Required work:
Output the records precisely as they stand. Pictures are to be skipped.

Records to use:
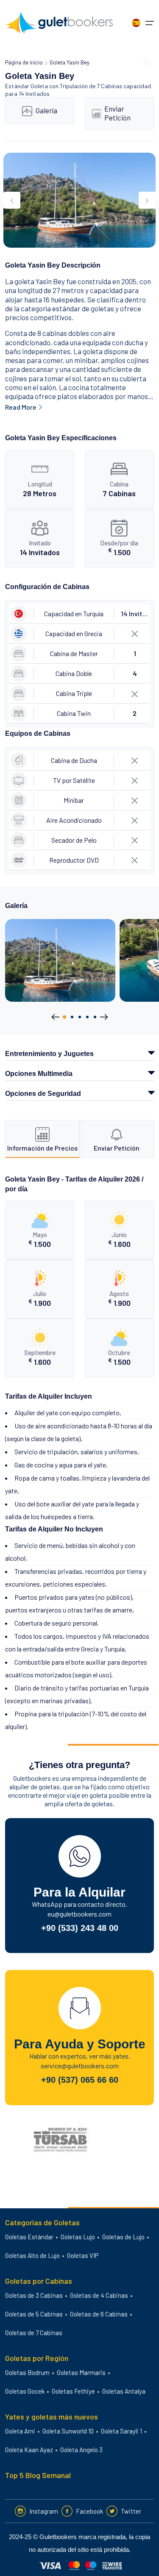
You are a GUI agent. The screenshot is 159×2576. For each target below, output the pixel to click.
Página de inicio (24, 62)
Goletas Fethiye (73, 2391)
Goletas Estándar (29, 2237)
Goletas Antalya (123, 2391)
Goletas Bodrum (27, 2372)
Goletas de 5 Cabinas (34, 2314)
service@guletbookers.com (80, 2066)
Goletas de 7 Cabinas (33, 2332)
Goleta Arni (20, 2431)
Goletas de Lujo (123, 2237)
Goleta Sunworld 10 (68, 2431)
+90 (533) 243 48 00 (79, 1928)
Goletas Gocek (25, 2391)
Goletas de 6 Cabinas (99, 2314)
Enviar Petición (117, 113)
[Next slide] (147, 200)
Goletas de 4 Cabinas (99, 2295)
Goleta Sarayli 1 (121, 2431)
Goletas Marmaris (81, 2372)
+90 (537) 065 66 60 (79, 2079)
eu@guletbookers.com (79, 1914)
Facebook (89, 2511)
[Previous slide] (11, 200)
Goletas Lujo (78, 2237)
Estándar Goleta (26, 85)
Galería (46, 110)
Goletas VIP (82, 2255)
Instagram (43, 2511)
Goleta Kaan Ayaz (29, 2449)
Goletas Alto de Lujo (32, 2255)
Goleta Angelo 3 (81, 2449)
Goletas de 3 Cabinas (34, 2295)
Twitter (131, 2511)
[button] (64, 1017)
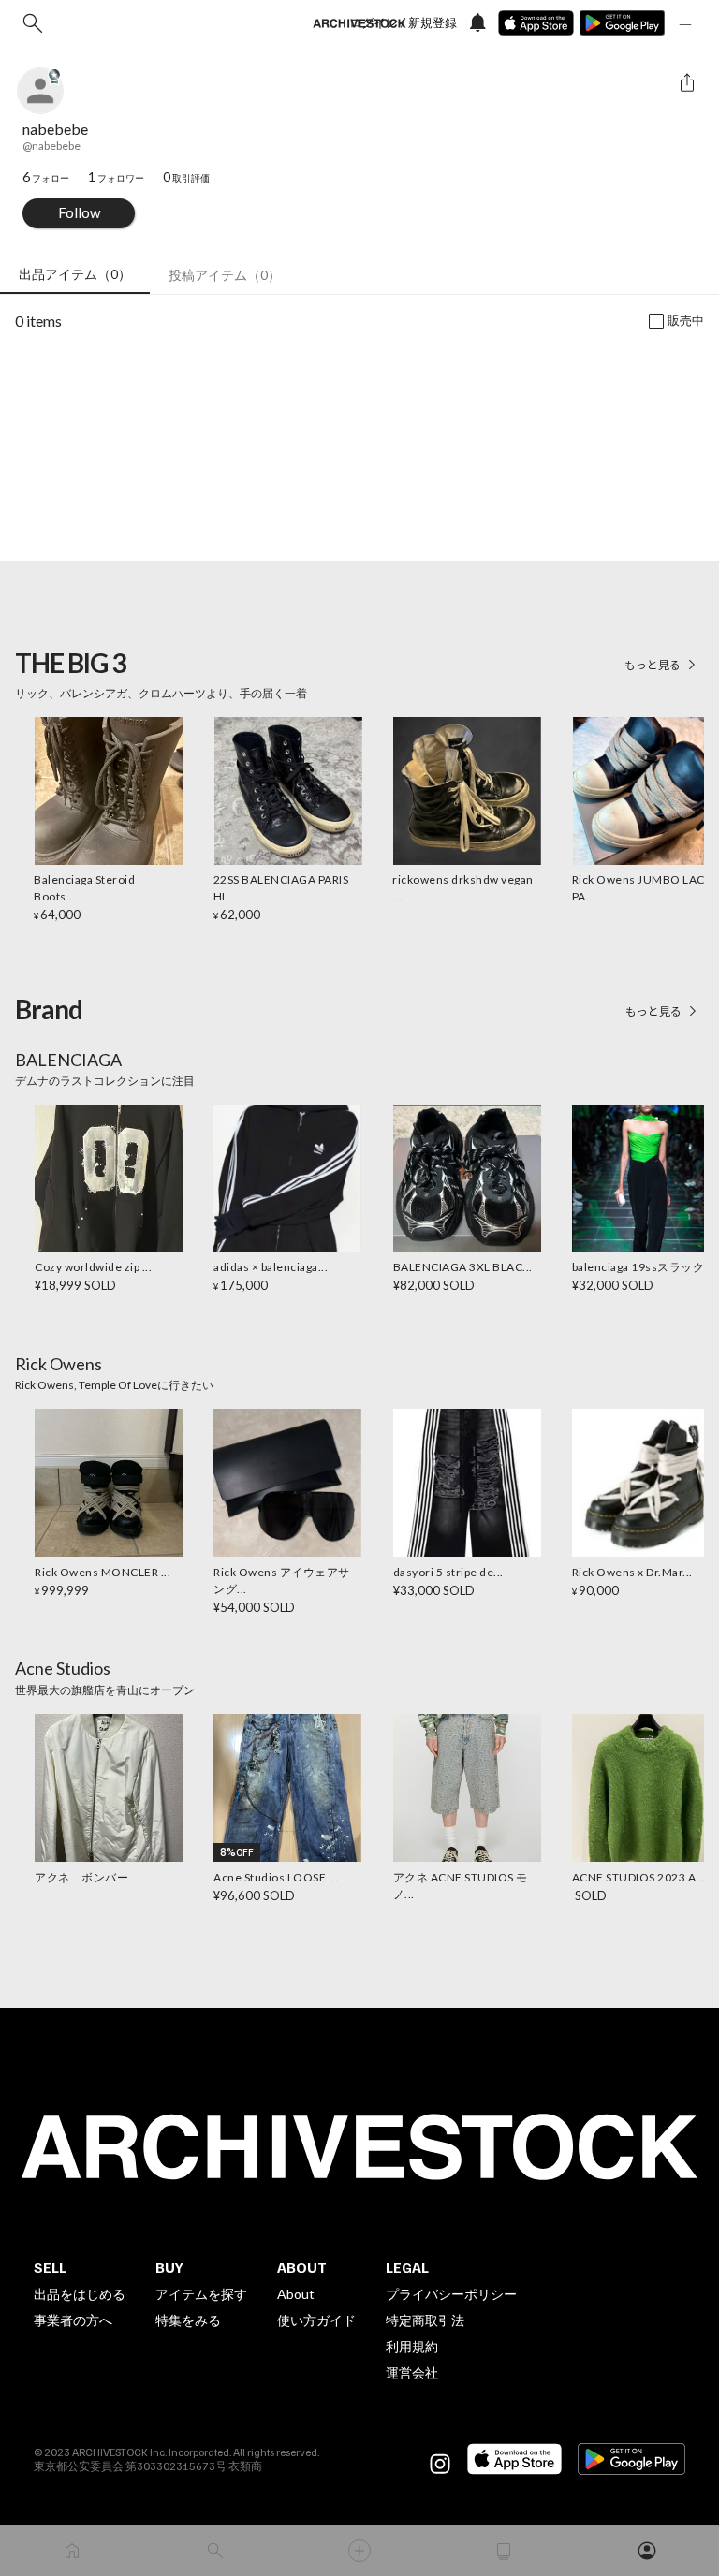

Result below:
You are a GUI agent. The screenshot is 159×2576. For each target below, output the pixel to click.
Página de inicio (24, 62)
Goletas Fethiye (73, 2391)
Goletas Estándar (29, 2237)
Goletas Antalya (123, 2391)
Goletas Bodrum (27, 2372)
Goletas de 5 Cabinas (34, 2314)
service@guletbookers.com (80, 2066)
Goletas de 7 Cabinas (33, 2332)
Goleta Arni (20, 2431)
Goletas de Lujo (123, 2237)
Goleta Sunworld 10 (68, 2431)
+90 (533) 243 48 00 (79, 1928)
Goletas Gocek (25, 2391)
Goletas de 6 Cabinas (99, 2314)
Enviar Petición (117, 113)
[Next slide] (147, 200)
Goletas de 4 Cabinas (99, 2295)
Goleta Sarayli 1 (121, 2431)
Goletas Marmaris (81, 2372)
+90 (537) 065 66 60 (79, 2079)
eu@guletbookers.com (79, 1914)
Facebook (89, 2511)
[Previous slide] (11, 200)
Goletas Lujo (78, 2237)
Estándar Goleta (26, 85)
Galería (46, 110)
Goletas VIP (82, 2255)
Instagram (43, 2511)
Goleta Kaan Ayaz (29, 2449)
Goletas Alto de Lujo (32, 2255)
Goleta Angelo 3 (81, 2449)
Goletas de 3 Cabinas (34, 2295)
Twitter (131, 2511)
[button] (64, 1017)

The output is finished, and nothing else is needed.